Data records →
------------------------------
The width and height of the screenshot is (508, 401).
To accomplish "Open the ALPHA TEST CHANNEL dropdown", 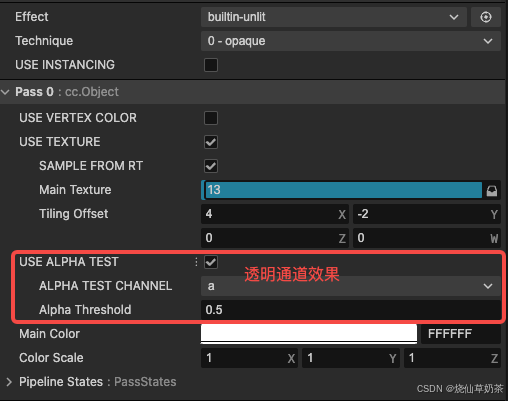I will coord(351,286).
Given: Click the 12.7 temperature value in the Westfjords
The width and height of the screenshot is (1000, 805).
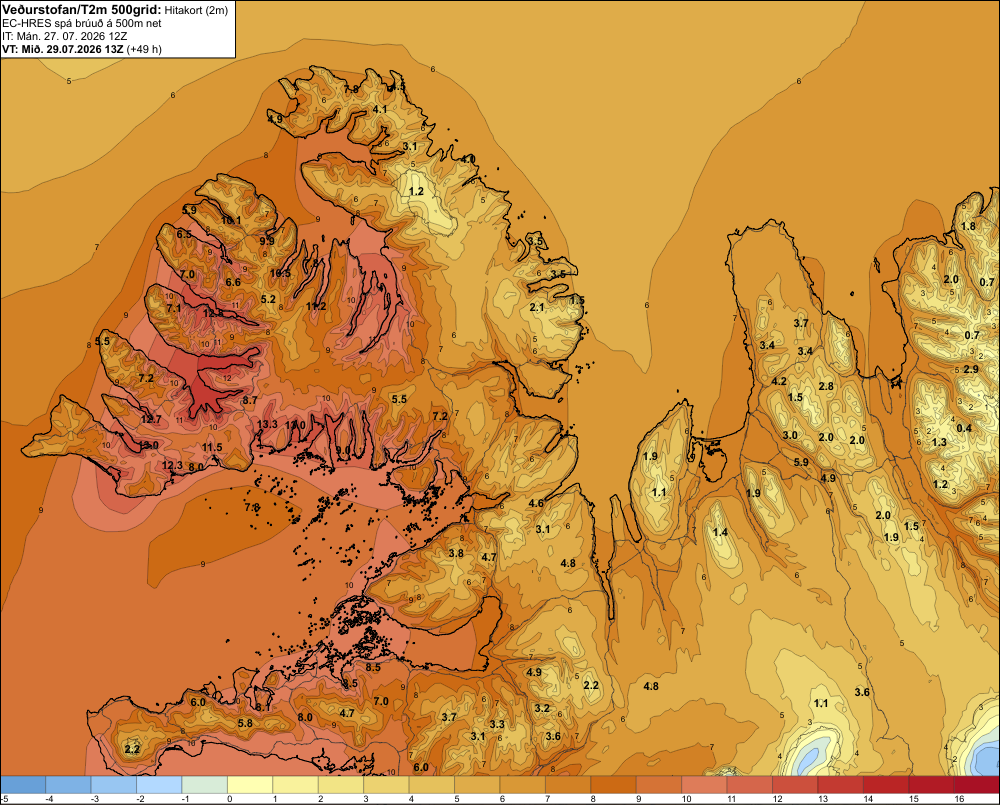Looking at the screenshot, I should [151, 419].
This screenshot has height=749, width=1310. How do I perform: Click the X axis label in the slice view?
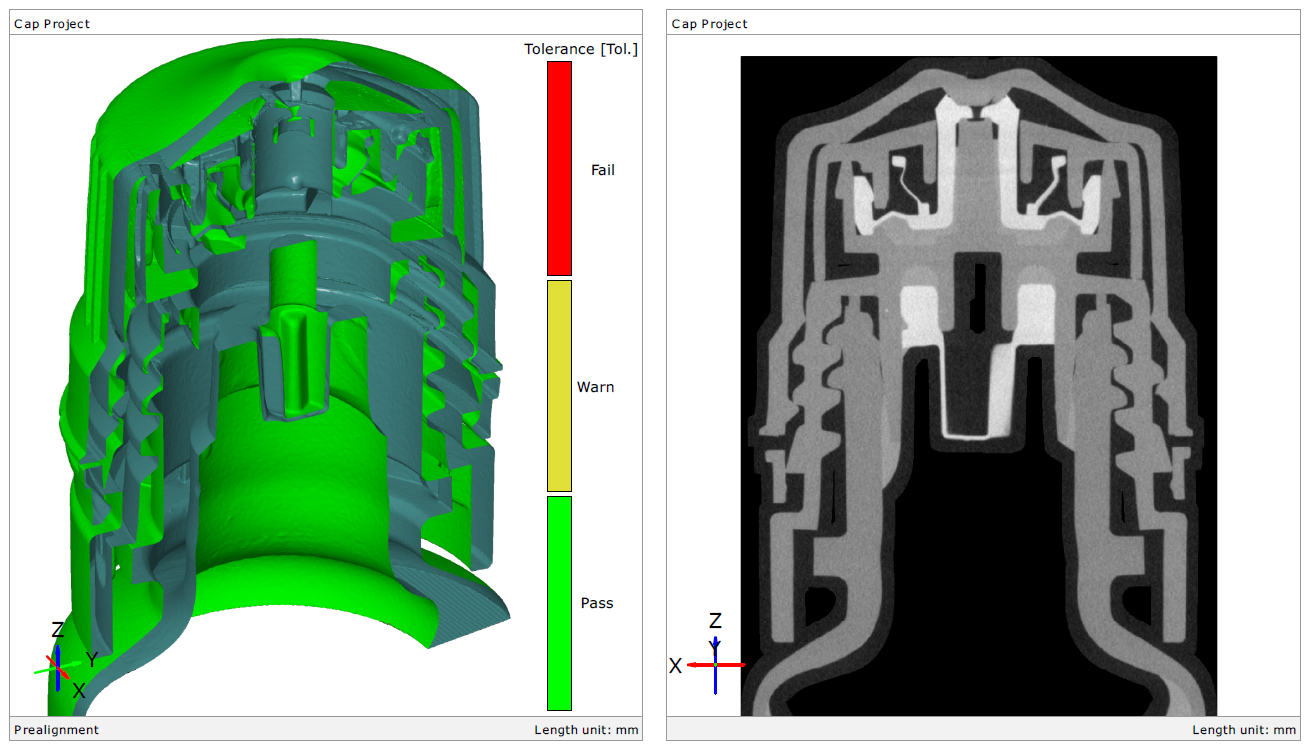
------------------------------
Directions → When a line of the records includes "Click", that line belongs in the answer.

Your solution →
Given: Click the 12.7 temperature value in the Westfjords
This screenshot has height=749, width=1310. How do I perform: Click the X axis label in the slice view?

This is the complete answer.